Of course, this view is a romantic one, as much a cherished myth as a reflection of reality. The idea that all Real fans are champagne swilling aristocrats whose loyalty is dependent on trophies is an obvious caricature. Meanwhile, Atlético’s supposedly anti-establishment and working class fan base includes Felipe VI, the king of Spain.
The idea of being jinxed is also clearly an exaggeration. The narrative of a loyal following stoically enduring eternal failure is slightly undermined by the fact Atlético has won ten league titles and the Copa Del Rey (the Spanish FA Cup) another 10 times. Over the last few years, the team has been amongst Europe’s elite, reaching two Champions league finals and winning the league since 2013. That’s not to mention two Europa League titles. Fans of Spain’s less decorated teams may find themselves struggling to sympathise.
But it is, of course, all relative. While Atlético where understandably delighted to beat Real to the title in 2014, it does little to remove the sting of losing two Champions League finals to the old enemy. The nature of those defeats will have done nothing to dispel the old legend of El Pupas.

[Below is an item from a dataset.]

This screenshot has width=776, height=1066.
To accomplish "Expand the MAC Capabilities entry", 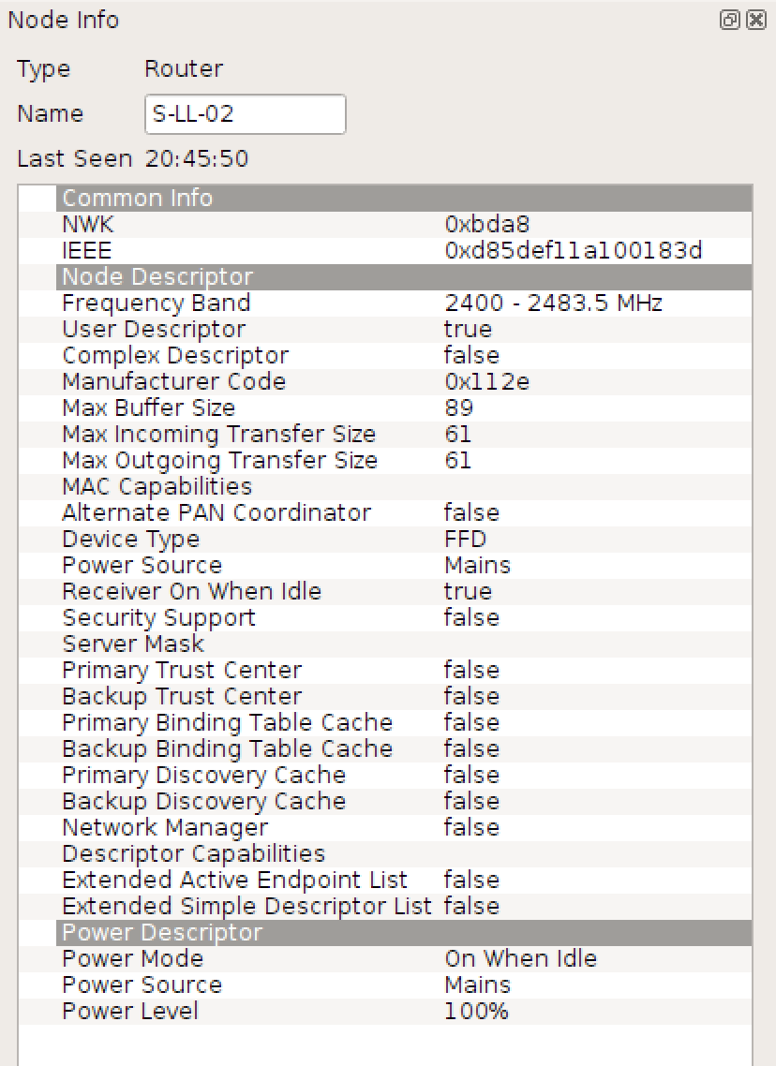I will [156, 486].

This time the defeat was not so bitter. The 3-0 defeat in the first leg at the Bernabéu meant that a miracle would be required to reach another final and the fans knew it.

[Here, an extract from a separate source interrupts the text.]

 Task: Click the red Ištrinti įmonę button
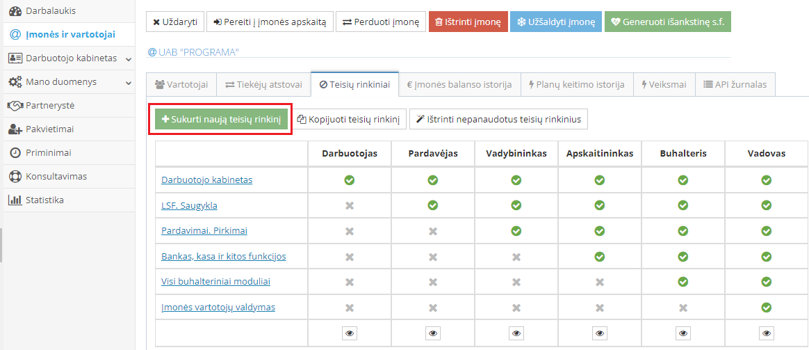point(468,22)
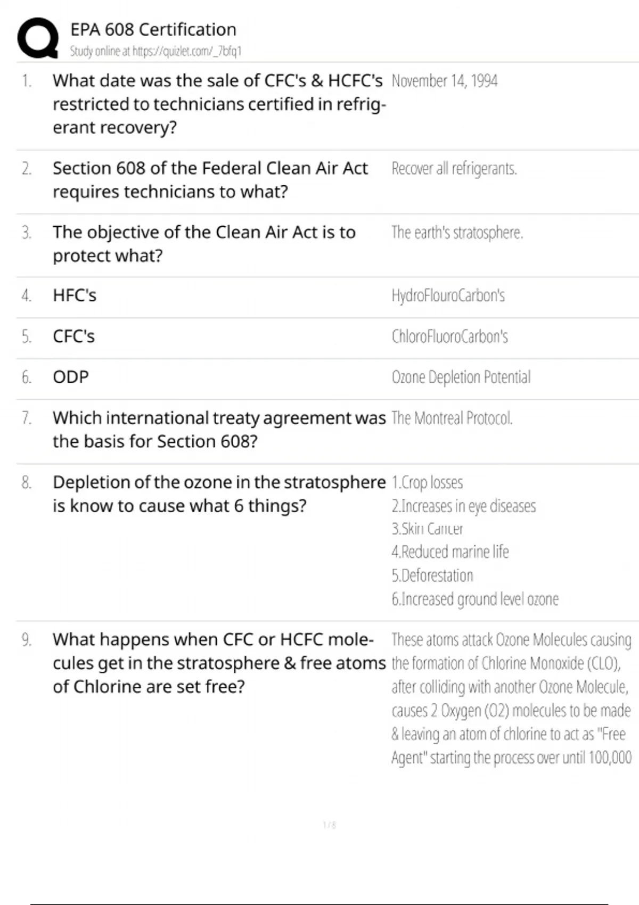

But it didn’t take long for fate, cruelly, to dangle the tantalising hope that perhaps, the impossible was within reach. Less than 20 minutes into the game, Atlético had two of the goals they needed. Was it so improbable that they could get two more?
But before the half time whistle blew, Isco all but extinguished the faint flicker of a chance that Atlético could advance. A stunning run from Karim Benzema created the goal, which turned Atletico’s prospects of victory from improbable to fantastical. From that point on the outcome was a formality.
The tie summed up Atlético’s experience in the Champions League these last few years. Diego Simeone’s team has excelled in Europe but always seems to find itself just short of the summit. Infuriatingly for Atletico fans, it has been Real standing in their way each time, just that little bit better, that little bit luckier. This time, though, there could be little real complaint. Losing heavily in the first leg meant Atlético had no real expectation to make the final. But seeing their bitter rivals celebrating again on the pitch of their soon to be retired home must have rankled with those watching from the home stands.
But ultimately the mood after the game was positive, despite the outcome and the driving rain that soaked the stadium as the game finished. Simeone eulogised the spirit of his players. His post match comments had the air of one era drawing to a close, but also of another beginning. Whatever the disappointments, this has been a remarkable era for Atlético. As sad as it may be to leave the Calderón they also have a new stadium to look forward to.
But uncertainty over the future is inevitable. Simeone has given no suggestion that his departure is imminent but there is a growing sense, amongst the football press at least, that perhaps he has taken Atlético as far as they can go. Other clubs are sure to be interested if they think Simeone can be tempted away. The team itself is ageing and many stars will need replacing. Antoine Griezmann could well be one of them. Europe’s biggest sides have been eyeing the striker hungrily and look ready to spend big to acquire his services. The team that takes the pitch next season could be very different.
But the game epitomised something about Atlético identity. In the face of another harsh defeat to their celebrated rivals, the reaction was not one of despondence, but of resolute defiance. As the teams prepared for the game, the home fans revealed a huge banner. “Proud not to be like you,” it read.